BEACON is a Phase I clinical trial that looks into the possible role of the brain’s blood vessels in Alzheimer’s disease.

Grammas’s research has shown that factors such as high blood pressure, diabetes, and stroke can injure blood vessels in the brain, resulting in inflammation that could cause the damage or death of brain cells that occurs in Alzheimer’s disease.

The BEACON Study repurposes an existing drug, dabigatran, FDA-approved to reduce the risk of stroke and systemic embolism in patients with non-valvular atrial fibrillation and for the treatment and to reduce the risk of reoccurrence of deep venous thrombosis and pulmonary embolism, to suppress one part of the inflammation process associated with Alzheimer’s disease.

Results from the BEACON Study are expected in late 2020.

“If the drug shows some effects on the progression of Alzheimer’s disease, it would be the first time we’ve found evidence of a treatment that could slow the disease,” says Grammas. “But even if the study’s results are less conclusive, this is a vitally important step forward in expanding our knowledge of the multiple factors that cause this complex disease. I’m very excited to see what happens.”

Innovative Approach Uses Existing Drug to Target Inflammation in Brain Blood Vessels

Alzheimer’s disease is one of the most pressing global health challenges. 5.2 million Americans are affected by the disease, with costs of care estimated to be $259 billion in 2017.

While there are medications to address some of the symptoms of Alzheimer’s, there are currently no approved treatments that can prevent, slow, or cure the disease.

Meanwhile, despite decades of research, many of the factors that are likely to play a role in Alzheimer’s disease, such as inflammation, the immune system, and the brain’s vasculature, have remained largely under-explored. The Ryan Institute (ryaninstitute.uri.edu) has been a leader in investigating these critical factors.

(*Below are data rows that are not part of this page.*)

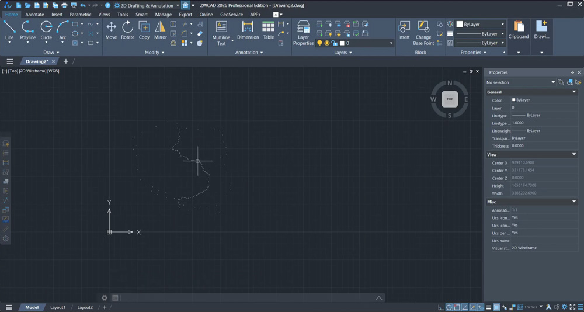Open Layer Properties manager

click(x=303, y=33)
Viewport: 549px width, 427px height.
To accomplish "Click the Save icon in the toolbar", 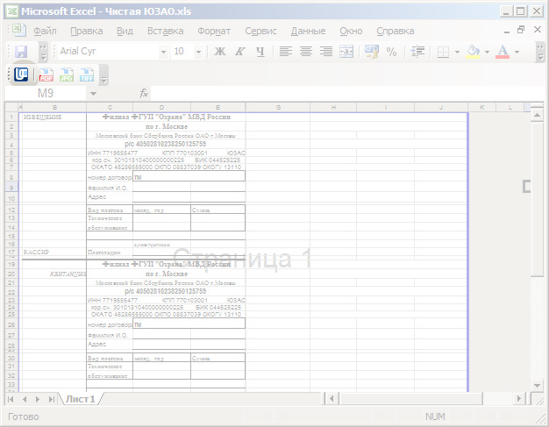I will pos(21,52).
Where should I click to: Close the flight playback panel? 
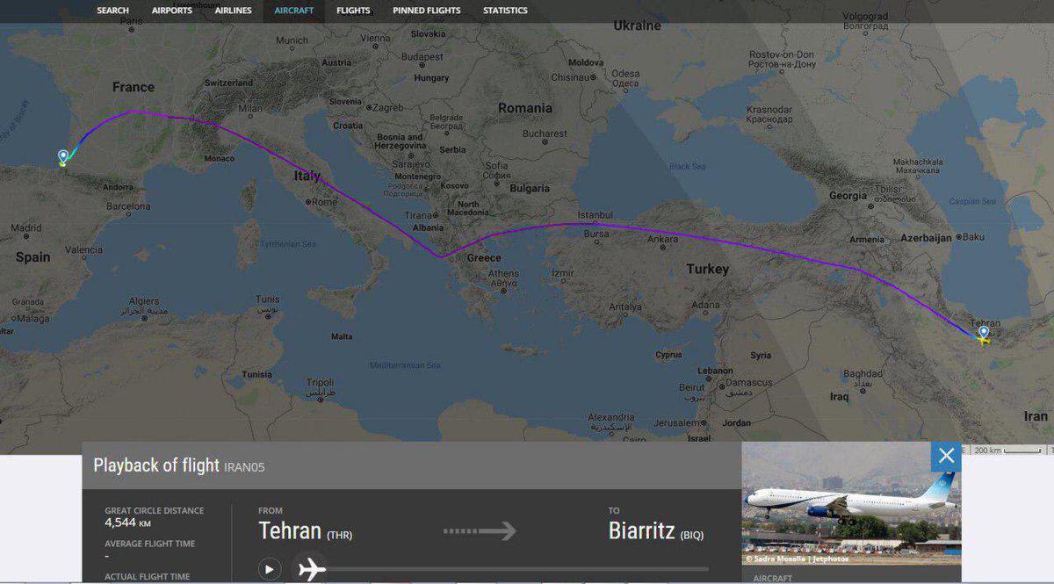pos(946,456)
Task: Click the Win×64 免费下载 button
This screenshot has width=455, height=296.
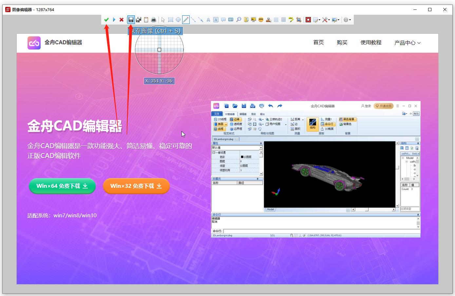Action: pos(62,186)
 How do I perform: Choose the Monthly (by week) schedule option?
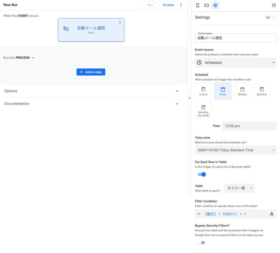[x=203, y=111]

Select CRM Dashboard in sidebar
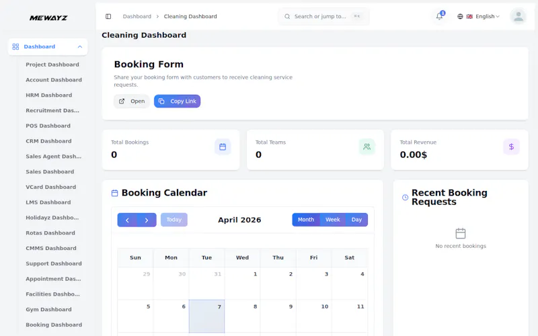[48, 141]
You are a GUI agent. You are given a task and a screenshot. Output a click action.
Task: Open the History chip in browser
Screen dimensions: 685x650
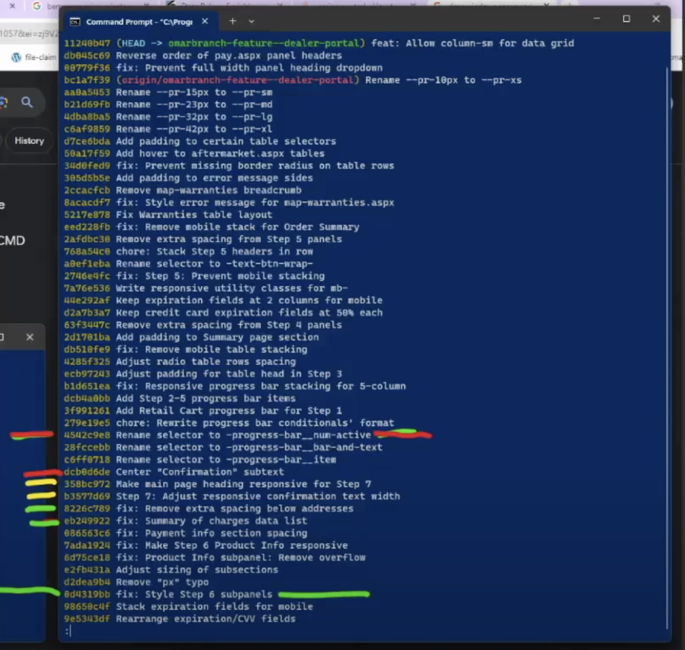click(29, 140)
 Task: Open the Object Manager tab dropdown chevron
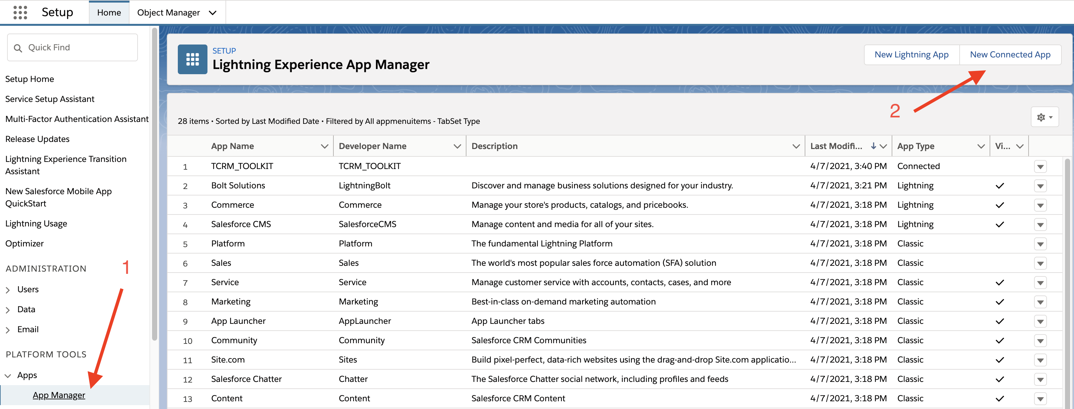pyautogui.click(x=213, y=13)
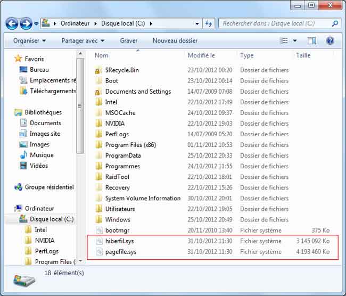Open the Organiser dropdown menu
The height and width of the screenshot is (296, 346).
29,40
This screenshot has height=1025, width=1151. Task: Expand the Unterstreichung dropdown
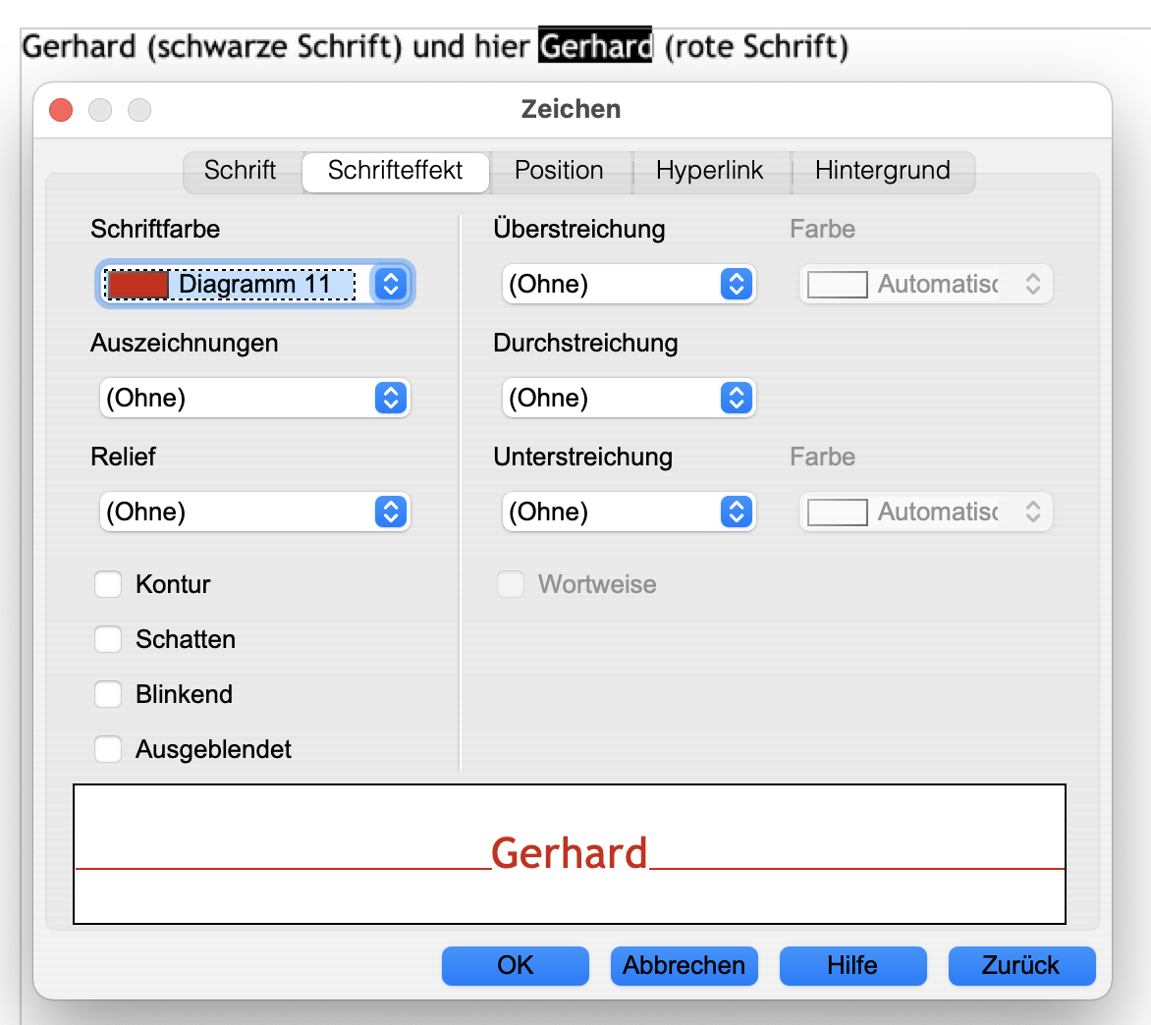736,512
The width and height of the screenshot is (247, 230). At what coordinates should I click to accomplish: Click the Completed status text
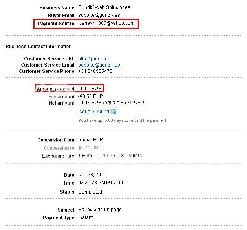pyautogui.click(x=90, y=192)
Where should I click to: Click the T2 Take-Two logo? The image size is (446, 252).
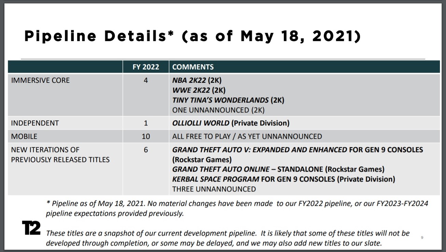[31, 228]
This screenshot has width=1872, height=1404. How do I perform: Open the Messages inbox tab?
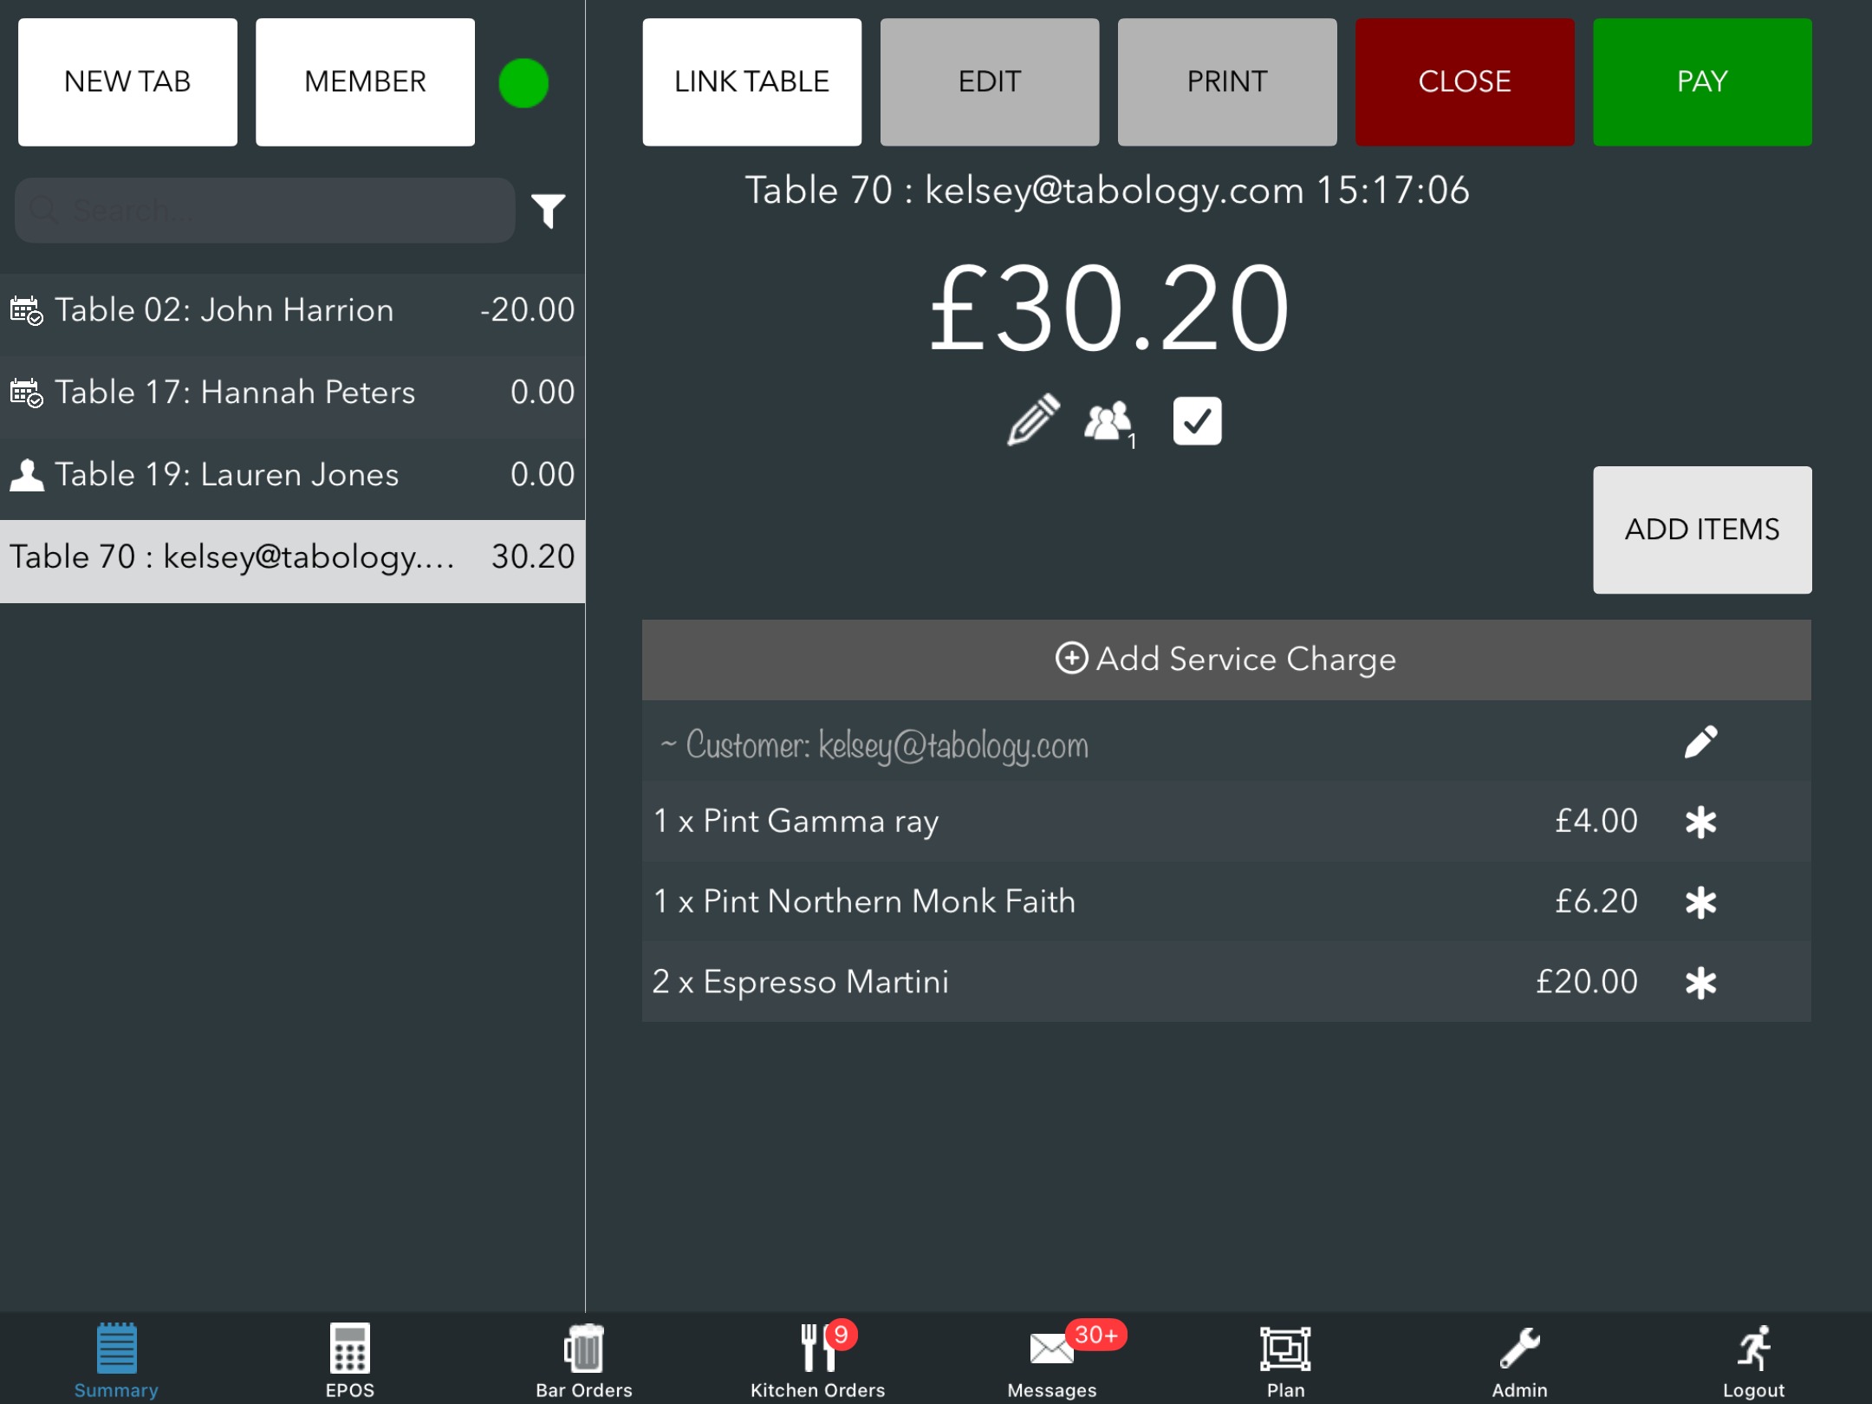coord(1051,1359)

The BEACON Study is based on 30 years of research by Dr. Grammas and her team. They were the first to identify an inflammatory cascade in which injury to the cells lining blood vessels in the brain (known as endothelial cells) “activates” them, causing the release of a number of different molecules harmful or toxic to nerve cells.

Grammas’s research has shown that thrombin, a protein involved in blood clotting, may be a key driver in this process. The BEACON Study will look at the effects of the drug dabigatran, a direct thrombin inhibitor, to slow down this harmful cascade in the early stages of Alzheimer’s disease.

In preclinical studies using rodent models of Alzheimer’s disease, the treatment significantly slowed neurodegeneration, and drugs with similar action slowed the decline of cognitive function. BEACON stands for “Blocking Endothelial Activation to Curb the Onset of Neurodegeneration.”